Reading text:
Generalizations of the AMMI and GGE models to understand the interaction between genotypes and environments and between QTL and environments

Detalhes bibliográficos
Ano de defesa: 2020
Autor(a) principal: Assis, Tatiana Oliveira Gonçalves de
Orientador(a): Não Informado pela instituição
Banca de defesa: Não Informado pela instituição
Tipo de documento: Tese
Tipo de acesso: Acesso aberto
Idioma: eng
Instituição de defesa: Biblioteca Digitais de Teses e Dissertações da USP
Programa de Pós-Graduação: Não Informado pela instituição
Departamento: Não Informado pela instituição
País: Não Informado pela instituição
Palavras-chave em Português:
Link de acesso: https://www.teses.usp.br/teses/disponiveis/11/11134/tde-12082020-151023/
Resumo: In multi-environmental trials it is common for the genetic characteristics of the cultivars to be influenced by the environments. Thus, the study of tools that allow the analysis of the interaction between genotypes and environments and between QTLs (quantitative trait loci) and environments has gained more and more space among researchers in this area. However, collected data are not always suitable for use with already known models, making it necessary to search for more specific models for certain situations. In this research, we analyzed situations such as data showing hetero- geneity of error variance across environments and also contaminated data, which represent data with outlying observations. In such cases, models already known in the literature, such as the AMMI (additive main-effect and multiplicative interaction) model and the GGE (genotype main-effects + genotype environment interaction) model, are not indicated. Here, we verify the use of the robust AMMI model and weighted AMMI in the detection of QTLs and in the analysis of interactions. We also propose the weighted GGE model and evaluate its effectiveness, comparing it with other models. Two data sets were used. The first data from a simulated pepper (Capsicum annuum L.) back cross population using a crop growth model report genotype to phenotype in a nonlinear way, and the second the doubled-haploid Steptoe × Morex barley (Hordeum vulgare L.) population.

What this task involves: In the thesis record, list every field whose value is "Não Informado pela instituição". The lines that follow the thesis record are not needed for anything here.

Data shown:
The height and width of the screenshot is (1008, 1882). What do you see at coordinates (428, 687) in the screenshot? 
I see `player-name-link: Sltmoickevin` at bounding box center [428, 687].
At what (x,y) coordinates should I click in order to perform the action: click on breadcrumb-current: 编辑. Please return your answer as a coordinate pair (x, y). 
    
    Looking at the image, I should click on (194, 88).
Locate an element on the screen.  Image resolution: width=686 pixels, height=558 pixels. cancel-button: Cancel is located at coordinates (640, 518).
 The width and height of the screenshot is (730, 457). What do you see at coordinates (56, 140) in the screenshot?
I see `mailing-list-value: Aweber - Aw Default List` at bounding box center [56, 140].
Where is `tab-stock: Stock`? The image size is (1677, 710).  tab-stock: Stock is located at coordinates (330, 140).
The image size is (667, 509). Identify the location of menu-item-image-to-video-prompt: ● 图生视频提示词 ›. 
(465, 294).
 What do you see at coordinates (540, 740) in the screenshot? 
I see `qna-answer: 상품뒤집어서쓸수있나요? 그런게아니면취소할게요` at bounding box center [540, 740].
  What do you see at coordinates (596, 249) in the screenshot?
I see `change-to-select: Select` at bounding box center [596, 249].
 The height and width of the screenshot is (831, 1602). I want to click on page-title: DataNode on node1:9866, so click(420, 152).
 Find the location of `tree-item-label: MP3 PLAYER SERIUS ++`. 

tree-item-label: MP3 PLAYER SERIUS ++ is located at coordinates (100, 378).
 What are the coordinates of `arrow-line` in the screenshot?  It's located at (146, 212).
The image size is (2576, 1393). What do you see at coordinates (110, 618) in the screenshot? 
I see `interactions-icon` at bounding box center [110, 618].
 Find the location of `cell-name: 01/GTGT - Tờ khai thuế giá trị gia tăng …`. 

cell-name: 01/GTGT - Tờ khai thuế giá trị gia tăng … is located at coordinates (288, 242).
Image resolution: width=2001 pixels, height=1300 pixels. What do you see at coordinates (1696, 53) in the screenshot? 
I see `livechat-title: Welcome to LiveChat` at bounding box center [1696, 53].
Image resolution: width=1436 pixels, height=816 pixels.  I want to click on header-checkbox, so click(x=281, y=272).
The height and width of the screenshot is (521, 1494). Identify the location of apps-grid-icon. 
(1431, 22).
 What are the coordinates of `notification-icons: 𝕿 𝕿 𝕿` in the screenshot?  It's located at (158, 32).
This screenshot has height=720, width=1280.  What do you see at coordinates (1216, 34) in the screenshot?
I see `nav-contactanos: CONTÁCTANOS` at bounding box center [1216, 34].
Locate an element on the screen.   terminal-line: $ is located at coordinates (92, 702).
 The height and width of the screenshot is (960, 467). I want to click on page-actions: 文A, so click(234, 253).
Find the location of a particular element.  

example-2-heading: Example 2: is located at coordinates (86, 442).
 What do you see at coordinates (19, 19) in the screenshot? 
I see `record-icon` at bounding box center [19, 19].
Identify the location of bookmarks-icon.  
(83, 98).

Written response: Orientador(a), Banca de defesa, Programa de Pós-Graduação, Departamento, País